WHAT IS EXPECTED –
Return every line below exactly as written.

INPUT DATA –
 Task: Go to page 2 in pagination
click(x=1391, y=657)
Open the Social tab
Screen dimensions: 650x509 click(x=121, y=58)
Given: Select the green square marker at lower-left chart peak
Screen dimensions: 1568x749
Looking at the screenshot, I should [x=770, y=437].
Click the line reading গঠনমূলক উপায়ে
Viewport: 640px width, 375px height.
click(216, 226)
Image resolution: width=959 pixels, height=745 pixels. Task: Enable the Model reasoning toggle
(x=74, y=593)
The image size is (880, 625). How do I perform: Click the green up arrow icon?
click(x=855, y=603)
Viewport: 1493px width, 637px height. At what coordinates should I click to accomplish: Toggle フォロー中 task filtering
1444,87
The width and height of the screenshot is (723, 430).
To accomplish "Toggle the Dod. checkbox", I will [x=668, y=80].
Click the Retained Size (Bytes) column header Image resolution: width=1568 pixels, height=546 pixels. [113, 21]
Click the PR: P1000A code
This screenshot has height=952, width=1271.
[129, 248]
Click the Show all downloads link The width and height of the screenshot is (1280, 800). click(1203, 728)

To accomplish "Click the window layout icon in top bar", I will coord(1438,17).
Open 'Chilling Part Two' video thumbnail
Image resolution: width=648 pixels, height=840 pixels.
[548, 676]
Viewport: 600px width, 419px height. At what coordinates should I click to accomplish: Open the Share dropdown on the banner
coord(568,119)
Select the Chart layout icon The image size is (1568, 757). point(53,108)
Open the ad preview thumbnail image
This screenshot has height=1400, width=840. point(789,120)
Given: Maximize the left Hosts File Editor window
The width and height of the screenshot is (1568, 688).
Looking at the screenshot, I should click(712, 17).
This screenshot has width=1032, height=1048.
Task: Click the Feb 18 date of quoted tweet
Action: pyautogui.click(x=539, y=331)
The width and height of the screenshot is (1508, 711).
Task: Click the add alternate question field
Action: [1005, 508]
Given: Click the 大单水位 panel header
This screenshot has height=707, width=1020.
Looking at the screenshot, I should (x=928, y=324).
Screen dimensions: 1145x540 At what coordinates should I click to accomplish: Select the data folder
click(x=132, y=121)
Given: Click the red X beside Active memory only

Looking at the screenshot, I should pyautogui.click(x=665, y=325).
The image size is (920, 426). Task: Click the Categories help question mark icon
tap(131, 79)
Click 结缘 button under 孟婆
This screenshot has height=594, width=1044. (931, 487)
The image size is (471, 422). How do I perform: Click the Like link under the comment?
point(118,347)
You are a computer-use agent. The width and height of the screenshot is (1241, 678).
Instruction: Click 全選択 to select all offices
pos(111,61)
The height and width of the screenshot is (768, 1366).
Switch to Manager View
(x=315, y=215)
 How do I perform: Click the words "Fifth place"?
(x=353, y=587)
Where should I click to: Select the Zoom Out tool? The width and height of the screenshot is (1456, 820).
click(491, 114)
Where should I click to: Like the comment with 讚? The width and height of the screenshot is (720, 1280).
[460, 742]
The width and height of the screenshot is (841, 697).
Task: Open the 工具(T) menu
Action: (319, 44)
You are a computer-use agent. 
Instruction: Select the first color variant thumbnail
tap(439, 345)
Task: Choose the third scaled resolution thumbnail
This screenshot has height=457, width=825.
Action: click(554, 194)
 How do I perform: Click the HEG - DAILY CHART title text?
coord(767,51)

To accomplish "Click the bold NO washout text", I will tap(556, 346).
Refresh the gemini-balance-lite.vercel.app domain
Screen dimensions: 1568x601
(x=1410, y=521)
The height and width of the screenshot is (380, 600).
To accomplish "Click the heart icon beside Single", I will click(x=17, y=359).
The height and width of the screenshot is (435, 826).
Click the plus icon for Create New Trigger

ANSWER SPACE –
 Task: Go to page 2 in pagination
click(x=1391, y=657)
Open the Social tab
Screen dimensions: 650x509 click(x=121, y=58)
Given: Select the green square marker at lower-left chart peak
Screen dimensions: 1568x749
Looking at the screenshot, I should [x=770, y=437].
Click the line reading গঠনমূলক উপায়ে
Viewport: 640px width, 375px height.
click(216, 226)
Image resolution: width=959 pixels, height=745 pixels. Task: Enable the Model reasoning toggle
(x=74, y=593)
The image size is (880, 625). How do I perform: Click the green up arrow icon?
click(x=855, y=603)
Viewport: 1493px width, 637px height. At what coordinates should I click to accomplish: Toggle フォロー中 task filtering
1444,87
The width and height of the screenshot is (723, 430).
To accomplish "Toggle the Dod. checkbox", I will [x=668, y=80].
Click the Retained Size (Bytes) column header Image resolution: width=1568 pixels, height=546 pixels. [113, 21]
Click the PR: P1000A code
This screenshot has height=952, width=1271.
[129, 248]
Click the Show all downloads link The width and height of the screenshot is (1280, 800). click(1203, 728)

To accomplish "Click the window layout icon in top bar", I will coord(1438,17).
Open 'Chilling Part Two' video thumbnail
Image resolution: width=648 pixels, height=840 pixels.
[548, 676]
Viewport: 600px width, 419px height. At what coordinates should I click to accomplish: Open the Share dropdown on the banner
coord(568,119)
Select the Chart layout icon The image size is (1568, 757). point(53,108)
Open the ad preview thumbnail image
This screenshot has height=1400, width=840. point(789,120)
Given: Maximize the left Hosts File Editor window
The width and height of the screenshot is (1568, 688).
Looking at the screenshot, I should click(712, 17).
This screenshot has width=1032, height=1048.
Task: Click the Feb 18 date of quoted tweet
Action: pyautogui.click(x=539, y=331)
The width and height of the screenshot is (1508, 711).
Task: Click the add alternate question field
Action: [1005, 508]
Given: Click the 大单水位 panel header
This screenshot has height=707, width=1020.
Looking at the screenshot, I should (x=928, y=324).
Screen dimensions: 1145x540 At what coordinates should I click to accomplish: Select the data folder
click(x=132, y=121)
Given: Click the red X beside Active memory only

Looking at the screenshot, I should pyautogui.click(x=665, y=325).
The image size is (920, 426). Task: Click the Categories help question mark icon
tap(131, 79)
Click 结缘 button under 孟婆
This screenshot has height=594, width=1044. (931, 487)
The image size is (471, 422). How do I perform: Click the Like link under the comment?
point(118,347)
You are a computer-use agent. The width and height of the screenshot is (1241, 678).
Instruction: Click 全選択 to select all offices
pos(111,61)
The height and width of the screenshot is (768, 1366).
Switch to Manager View
(x=315, y=215)
 How do I perform: Click the words "Fifth place"?
(x=353, y=587)
Where should I click to: Select the Zoom Out tool? The width and height of the screenshot is (1456, 820).
click(491, 114)
Where should I click to: Like the comment with 讚? The width and height of the screenshot is (720, 1280).
[460, 742]
The width and height of the screenshot is (841, 697).
Task: Open the 工具(T) menu
Action: (319, 44)
You are a computer-use agent. 
Instruction: Select the first color variant thumbnail
tap(439, 345)
Task: Choose the third scaled resolution thumbnail
This screenshot has height=457, width=825.
Action: click(554, 194)
 How do I perform: Click the HEG - DAILY CHART title text?
coord(767,51)

To accomplish "Click the bold NO washout text", I will tap(556, 346).
Refresh the gemini-balance-lite.vercel.app domain
Screen dimensions: 1568x601
(x=1410, y=521)
The height and width of the screenshot is (380, 600).
To accomplish "Click the heart icon beside Single", I will click(x=17, y=359).
The height and width of the screenshot is (435, 826).
Click the plus icon for Create New Trigger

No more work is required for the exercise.